Para o namorado dela – como ela é a minha menina que desceu a rua, eu quero que
ela tenha um namorado – ela é o “sorriso”. E para o ex-namorado? Aí podemos
pensar em dois ex-namorados. Para aquele com quem ela terminou, ela é “lembrança”;
mas para aquele que terminou com ela, a garota é “passado”. E para o menino que
senta no canto da classe e fica admirando ela a manhã inteira, sem coragem de
se declarar? Para ele, a menina que passou aqui é um “sonho”. Se pensarmos nos
professores dela, então, outras palavras surgem para descrevê-la. Para o
professor de química ela é “aplicada”, para o de história ela é “desatenta”,
para o de matemática talvez ela seja “inteligente”. Para o porteiro do prédio,
é “bonita”, para o zelador é “irritante”. Para a vizinha de cima é “simpática”,
para o vizinho de baixo é “atrevida”.
São muitas e muitas palavras que mostram que ela é mais que
uma menina.
E cada uma delas, ao seu modo, está certa.
E outras palavras surgem quando pensamos somente na própria
menina. Ela não parece ser muito experiente a respeito da vida, mas mesmo assim
deve saber que ela é mais que uma “garota” ou que uma “estudante”.
Se você soubesse o que ela pensa sobre ela mesma, encontraria
palavras que surpreenderiam todas as pessoas que têm uma palavra para ela e
apareceram no parágrafo acima. Talvez ela se ache “estabanada”. Pode se achar “tímida”.
Gosta de pensar que é “romântica”. Sabe que é “teimosa”, mas não gosta de
admitir isso para qualquer um. É “estourada”, sabe disso, e sabe que precisa
melhorar nesse aspecto. Algumas vezes ela já se considerou “ingênua”, mas não percebeu
ainda com clareza se ela mesma se enxerga assim.
E poderíamos continuar por horas e horas. Buscando novas
palavras e transformando a menina que passou por aqui – e que agora deve estar
entrando em casa – em um personagem mais rico.
Mas este texto não é sobre escrever. Este texto não é sobre
a menina.
Este texto é sobre qualquer pessoa que é definida com uma
palavra. Temos um monte delas. Escolha à vontade: Ali temos os gays, aqui temos
os comunistas, perto dos religiosos; naquele canto temos os reacionários, e
naquele outro, ali, os sexistas; já ali naquele armário temos as feministas. Naquele
outro, os ateus.

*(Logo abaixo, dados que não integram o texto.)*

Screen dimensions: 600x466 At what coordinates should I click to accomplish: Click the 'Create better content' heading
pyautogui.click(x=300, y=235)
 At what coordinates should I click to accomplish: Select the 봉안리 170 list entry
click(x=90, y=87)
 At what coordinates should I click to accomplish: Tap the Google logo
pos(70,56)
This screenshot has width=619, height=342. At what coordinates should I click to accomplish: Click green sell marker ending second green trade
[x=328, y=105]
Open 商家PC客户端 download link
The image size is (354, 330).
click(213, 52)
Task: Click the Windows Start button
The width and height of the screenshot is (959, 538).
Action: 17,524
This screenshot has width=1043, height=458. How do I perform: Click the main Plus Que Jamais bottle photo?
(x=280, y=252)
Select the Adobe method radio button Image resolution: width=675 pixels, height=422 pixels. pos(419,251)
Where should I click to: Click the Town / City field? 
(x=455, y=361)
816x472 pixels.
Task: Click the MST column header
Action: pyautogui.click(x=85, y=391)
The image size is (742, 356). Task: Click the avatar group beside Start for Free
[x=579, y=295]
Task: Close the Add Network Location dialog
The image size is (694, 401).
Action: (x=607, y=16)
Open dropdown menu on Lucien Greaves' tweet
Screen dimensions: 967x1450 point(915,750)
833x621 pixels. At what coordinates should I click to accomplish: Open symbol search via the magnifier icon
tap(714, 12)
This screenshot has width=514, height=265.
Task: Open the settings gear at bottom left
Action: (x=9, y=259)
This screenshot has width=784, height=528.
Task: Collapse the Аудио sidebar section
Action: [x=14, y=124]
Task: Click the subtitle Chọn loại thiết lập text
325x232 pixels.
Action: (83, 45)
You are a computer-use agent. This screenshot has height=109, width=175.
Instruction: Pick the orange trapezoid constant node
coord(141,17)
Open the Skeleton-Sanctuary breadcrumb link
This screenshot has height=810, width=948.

Temos uma sala especial com torcedores de futebol caso você
queira escolher seu estereótipo por time, é algo que tem tido muita procura.
Escolha qualquer uma delas. Se você acha que, como elas já foram previamente definidas com uma única palavra pelos outros, isso fará com que a pessoa já esteja totalmente definida... Tudo bem. E se com isso você achar que já decifrou
totalmente a pessoa e que esta palavra se aplica totalmente a qualquer coisa
que ela vá pensar, falar ou fazer... Tudo bem também.
Aposto que, em alguns casos, a pessoa não vai reclamar por
ser estereotipada, porque ela já está acostumada com isso. Em outros, ela está
tão acostumada que até faz o mesmo com outras pessoas.
Mas vai ser de uma pobreza incrível. A menina que passou
aqui na frente pode ser apenas isso: uma “menina”. Mas isso não chega nem perto
do que ela pode ser – e este “pode ser” inclui o que ela já foi e o que ela
ainda vai ser.
Cada pessoa é um mundo. E cada mundo é maior que você
imagina.
E se mundos pudessem ser definidos perfeitamente com uma
única palavra, um planeta que se chama “Terra” não teria oceano algum.
Mas nunca é demais lembrar que este texto não é sobre
escrever.
Infelizmente.
6 comentários:
Que pena mesmo que esse texto não é sobre escrever. Comportamento, convivência é tão mais complexo!
Nossos preconceitos reduzem as pessoas. Gostei demais da abordagem!
Fantástico...
Sensacional
Bem contagiante, pois a ideia de não resumir as pessoas a meros esterótipos é bem completa.
Bem contagiante, pois a ideia de não resumir as pessoas a meros esterótipos é bem completa.